“Cassandra in front of the burning city of Troy” by Evelyn de Morgan (1898)
I started out last week in a three-hour International Standards Organization (ISO) meeting with a bunch of physicists and biologists defining and codifying underwater acoustics terminology used in research and international environmental regulations.
OCR has been an American National Standards Institute (ANSI) delegate to the ISO for over a decade now. My interest in metrics and terminology sprung out of a paper we put together in 2008 establishing a correlation between marine animal auditory thresholds, and a set of ocean ambient noise curves, called the “Wenz Curves.”
Our research involved parsing hundreds of papers expressing what various animals could hear. In these papers we found that noise exposure metrics were all over the map – there were no less than nine different ways of expressing what sound level reaches a subject animal. Some of these we could reconcile using simple math, but we had to throw 20% of the reference papers out because the exposure metrics didn’t make any sense. These were all “peer reviewed” papers, no less…
This was when I figured out that participating in metrics clarification was somewhere I might make a contribution.
So how did it come to pass that I was in that particular ISO meeting last week? And why is it important? Five years ago I was in another ISO meeting and suggested that we come up with underwater acoustics terminology for “Soundscape” analysis. “Soundscape” is such a general term, and unlike physics, does not lend itself to metric definition. In order to use it in science, it needs to be unpacked and tied to quantifiable data. For this reason, initially my ISO colleagues were reluctant to take it on.
But five years later, particularly after the dramatic changes in global soundscapes due to the pandemic, “soundscape analysis” is ‘all the rage’ because, as I had predicted five years before, soundscape density and texture are great proxies for environmental health. Now we in the ISO committee are rushing to catch up.
The legacy of my work is peppered with these sorts of stories. I often feel a bit like Cassandra, not being believed while trying to convey ideas before their time, and then having the satisfaction of finally seeing them implemented. While usually without much attribution, it is good to see harmonization in research, practice, impacts, and the metric tools being used to express them all.

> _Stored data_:
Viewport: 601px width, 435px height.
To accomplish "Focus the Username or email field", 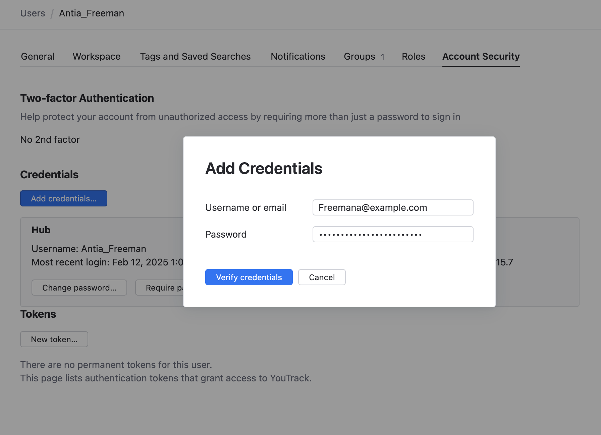I will [393, 207].
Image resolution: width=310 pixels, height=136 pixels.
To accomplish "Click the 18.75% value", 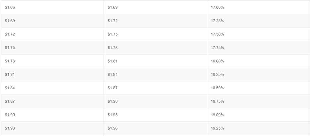I will click(x=217, y=101).
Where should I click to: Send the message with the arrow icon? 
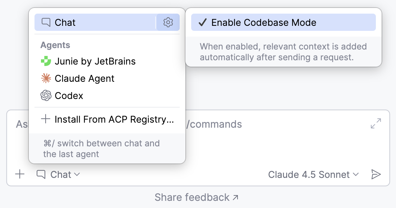coord(376,174)
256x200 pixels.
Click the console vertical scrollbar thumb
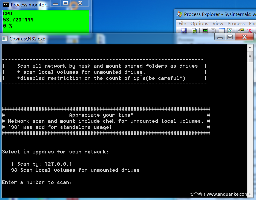click(250, 57)
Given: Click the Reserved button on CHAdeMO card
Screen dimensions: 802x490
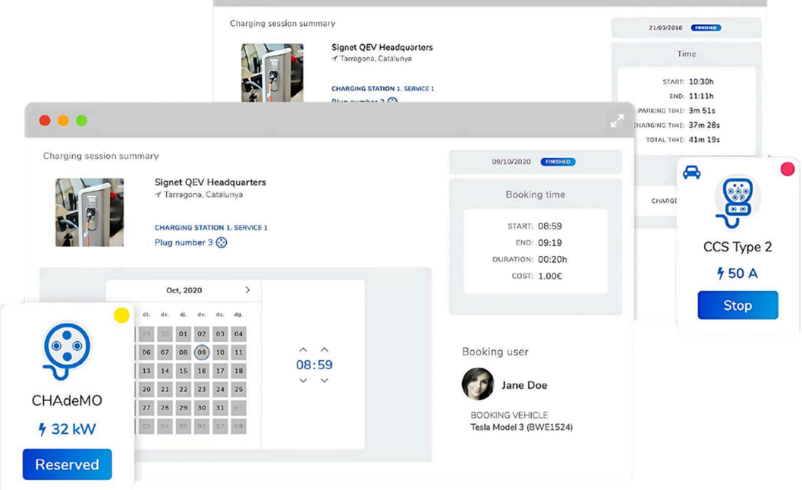Looking at the screenshot, I should click(x=67, y=464).
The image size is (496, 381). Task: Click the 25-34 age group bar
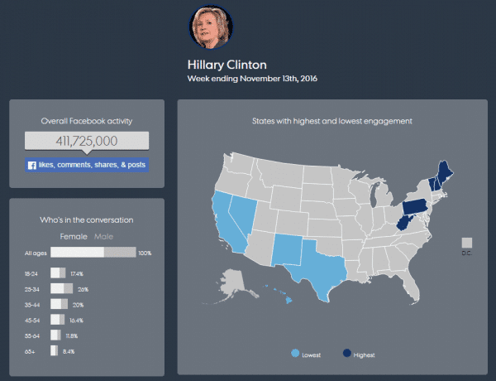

> _Work instructions_:
• 1. List every all-capital abbreviation that appears in the post about underwater acoustics terminology.
• 2. According to the post about underwater acoustics terminology, why were the writer's ISO colleagues at first reluctant to take on terminology for "Soundscape" analysis?

> _Task responses_:
• 1. ISO, ANSI, OCR

• 2. "Soundscape" is a very general term that, unlike physics, does not lend itself to metric definition. To be used in science, it would have to be unpacked and tied to quantifiable data.